Donc, je disais que j’allais écrire qu’il pleut. Il pleut, en ce samedi matin de septembre automnal. Même pas d’été indien. Je n’ai même pas pu aller sur la terrasse pour prendre un café tout en pianotant sur le clavier de mon ordinateur portable. C’est triste et ennuyeux. Ennuyeux à mourir. Enfin, non, pas tout à fait, ennuyeux à dormir. Et d’ailleurs, ça me fait bâiller. Je bâille non pas aux corneilles car il n’y en a pas, ici, aux Sables d’Olonne mais je bâille aux mouettes et aux cormorans. Je bâille à m’en décrocher la mâchoire. Je bâille en deux dents. À mon corps défendant. Je n’y peux rien, je bâille, je bâille, je bâille.

Du coup, je voudrais faire un point sur le bâillement : il paraît qu’on bâille environ 240 000 fois sans sa vie. Je pense que moi, j’ai déjà atteint cette moyenne car je fais toujours mieux que tout le monde. On dit aussi qu’on bâille dans le ventre de sa mère, ça, je n’en ai aucun souvenir. Et ma mère ne sait pas me le confirmer. Alors, ce matin, je me demande si je bâille d’ennui, parce que j’ai sommeil (alors que j’ai longuement dormi, parce que j’ai faim (alors que je viens de prendre mon petit déjeuner) ou alors parce que j’ai envie ou besoin d’autre chose mais je ne sais pas encore de quoi. Je vais m’analyser pour voir si je peux en savoir plus sur tout ça.

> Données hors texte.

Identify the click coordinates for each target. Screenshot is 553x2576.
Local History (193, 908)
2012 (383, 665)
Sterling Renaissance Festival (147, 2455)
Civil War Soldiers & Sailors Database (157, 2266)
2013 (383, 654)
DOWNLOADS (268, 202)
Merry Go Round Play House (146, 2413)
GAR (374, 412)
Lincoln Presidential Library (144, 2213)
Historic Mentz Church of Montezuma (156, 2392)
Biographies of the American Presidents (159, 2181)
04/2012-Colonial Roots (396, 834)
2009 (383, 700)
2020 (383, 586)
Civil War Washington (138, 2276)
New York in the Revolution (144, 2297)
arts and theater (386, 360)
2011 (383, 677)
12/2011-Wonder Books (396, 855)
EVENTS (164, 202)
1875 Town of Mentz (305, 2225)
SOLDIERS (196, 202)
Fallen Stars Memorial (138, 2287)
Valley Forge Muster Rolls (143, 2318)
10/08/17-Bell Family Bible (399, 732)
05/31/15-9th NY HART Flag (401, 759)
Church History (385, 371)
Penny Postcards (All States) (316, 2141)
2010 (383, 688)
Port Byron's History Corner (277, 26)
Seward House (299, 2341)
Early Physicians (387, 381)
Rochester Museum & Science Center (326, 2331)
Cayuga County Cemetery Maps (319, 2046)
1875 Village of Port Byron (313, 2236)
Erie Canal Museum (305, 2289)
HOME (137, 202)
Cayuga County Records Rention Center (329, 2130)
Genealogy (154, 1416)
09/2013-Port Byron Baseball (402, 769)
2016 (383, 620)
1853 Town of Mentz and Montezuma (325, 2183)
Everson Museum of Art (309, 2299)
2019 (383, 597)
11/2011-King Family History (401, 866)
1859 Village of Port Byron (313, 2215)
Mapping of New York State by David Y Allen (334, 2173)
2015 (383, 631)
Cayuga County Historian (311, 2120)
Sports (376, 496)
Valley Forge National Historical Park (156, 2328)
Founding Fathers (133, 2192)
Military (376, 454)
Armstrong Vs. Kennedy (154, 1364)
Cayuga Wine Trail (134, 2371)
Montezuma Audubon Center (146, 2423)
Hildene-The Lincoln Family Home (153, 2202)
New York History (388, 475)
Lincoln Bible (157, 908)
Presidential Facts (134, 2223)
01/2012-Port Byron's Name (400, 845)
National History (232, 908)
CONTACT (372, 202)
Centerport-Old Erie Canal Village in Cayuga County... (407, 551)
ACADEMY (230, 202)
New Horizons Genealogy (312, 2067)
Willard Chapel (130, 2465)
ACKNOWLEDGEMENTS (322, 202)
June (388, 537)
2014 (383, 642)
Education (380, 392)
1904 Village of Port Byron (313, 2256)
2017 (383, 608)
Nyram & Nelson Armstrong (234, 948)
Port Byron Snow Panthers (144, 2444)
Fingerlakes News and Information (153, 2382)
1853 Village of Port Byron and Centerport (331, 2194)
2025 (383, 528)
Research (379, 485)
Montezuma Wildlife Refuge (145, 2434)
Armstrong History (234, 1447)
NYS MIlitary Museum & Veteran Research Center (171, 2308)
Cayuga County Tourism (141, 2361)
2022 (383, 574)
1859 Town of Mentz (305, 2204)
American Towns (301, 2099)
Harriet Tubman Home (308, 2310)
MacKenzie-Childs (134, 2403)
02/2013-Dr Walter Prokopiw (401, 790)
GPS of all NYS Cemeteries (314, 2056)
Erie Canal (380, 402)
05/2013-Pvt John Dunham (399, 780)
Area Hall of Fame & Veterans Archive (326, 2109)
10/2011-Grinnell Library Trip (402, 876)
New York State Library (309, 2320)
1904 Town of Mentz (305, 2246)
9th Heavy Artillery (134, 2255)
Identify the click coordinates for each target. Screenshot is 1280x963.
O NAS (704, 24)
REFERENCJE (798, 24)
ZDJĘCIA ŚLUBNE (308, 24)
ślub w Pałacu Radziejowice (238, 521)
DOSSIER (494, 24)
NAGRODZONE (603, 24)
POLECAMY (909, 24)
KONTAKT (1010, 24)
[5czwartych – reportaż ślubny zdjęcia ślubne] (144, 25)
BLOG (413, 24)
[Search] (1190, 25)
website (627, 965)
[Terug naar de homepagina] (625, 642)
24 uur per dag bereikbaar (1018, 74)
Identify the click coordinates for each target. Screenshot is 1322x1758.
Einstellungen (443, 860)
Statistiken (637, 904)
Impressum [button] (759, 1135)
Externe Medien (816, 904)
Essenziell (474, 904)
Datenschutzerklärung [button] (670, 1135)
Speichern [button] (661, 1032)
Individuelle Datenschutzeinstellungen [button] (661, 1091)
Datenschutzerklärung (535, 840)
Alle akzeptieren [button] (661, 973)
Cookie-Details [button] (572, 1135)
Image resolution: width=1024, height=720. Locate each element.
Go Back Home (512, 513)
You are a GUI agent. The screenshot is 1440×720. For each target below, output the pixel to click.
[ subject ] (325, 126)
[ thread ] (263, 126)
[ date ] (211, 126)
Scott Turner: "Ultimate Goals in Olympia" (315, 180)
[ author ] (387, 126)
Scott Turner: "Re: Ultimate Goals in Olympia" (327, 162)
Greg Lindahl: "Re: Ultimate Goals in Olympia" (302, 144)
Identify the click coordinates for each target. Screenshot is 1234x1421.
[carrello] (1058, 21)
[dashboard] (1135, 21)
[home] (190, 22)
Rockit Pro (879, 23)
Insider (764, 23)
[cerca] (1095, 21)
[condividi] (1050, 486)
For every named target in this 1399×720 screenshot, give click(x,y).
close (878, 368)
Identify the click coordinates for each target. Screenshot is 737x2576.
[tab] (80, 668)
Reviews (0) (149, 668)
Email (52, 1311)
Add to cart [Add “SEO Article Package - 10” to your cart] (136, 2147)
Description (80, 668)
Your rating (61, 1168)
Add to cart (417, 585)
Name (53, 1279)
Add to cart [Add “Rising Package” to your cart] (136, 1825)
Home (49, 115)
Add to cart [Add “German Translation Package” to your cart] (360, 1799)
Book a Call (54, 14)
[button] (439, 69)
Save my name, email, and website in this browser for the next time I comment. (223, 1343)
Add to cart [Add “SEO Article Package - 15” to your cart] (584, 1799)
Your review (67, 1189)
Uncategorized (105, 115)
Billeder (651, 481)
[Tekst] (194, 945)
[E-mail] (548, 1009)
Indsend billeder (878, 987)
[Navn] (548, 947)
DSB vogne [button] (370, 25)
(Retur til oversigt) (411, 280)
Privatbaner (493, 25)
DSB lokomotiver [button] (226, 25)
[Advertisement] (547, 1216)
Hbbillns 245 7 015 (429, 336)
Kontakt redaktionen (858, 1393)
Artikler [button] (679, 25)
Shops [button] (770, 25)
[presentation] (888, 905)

Il paraît aussi que le bâillement n’est contagieux que chez l’homme et chez les primates. Ça n’existe pas chez les autres espèces animales ni chez les espèces végétales. C’est vrai, ça, on n’a jamais vu une carotte bâiller. Ni un chou-fleur. Alors que j’ai quand même quelques doutes sur les chiens ou les chats. Est-on vraiment sûr que ce n’est pas contagieux chez eux ? Si un chien voit bâiller son maître, n’en a-t-il alors pas envie, lui aussi ? Cela dit, les perroquets ne bâillent qu’à une certaine température, sinon, ils s’en foutent de s’ennuyer ou d’avoir faim. Cette non-contagion est valable aussi pour les lézards et les chèvres naines. Ou encore pour les rhododendrons.

Pour celles et ceux qui en ont vite marre de bâiller car ils ne savent pas faire autrement que bâiller plusieurs fois de façon consécutive, il faut savoir qu’on peut faire fortement diminuer cette envie en posant un sac de glaçons sur la tête. La seule chose, c’est quand même de pouvoir le faire n’importe où : dans le tram, en voiture, à pieds, au travail, en faisant du sport mais encore faut-il avoir un sac de glaçons avec soi partout où on va. Ce qui n’est jamais mon cas. En tout cas, samedi matin, pendant que j’attendais que mes parents et le président se lèvent, j’étais là, dans la pièce, dos à la baie vitrée car ça me faisait bâiller de voir ce temps gris et pluvieux.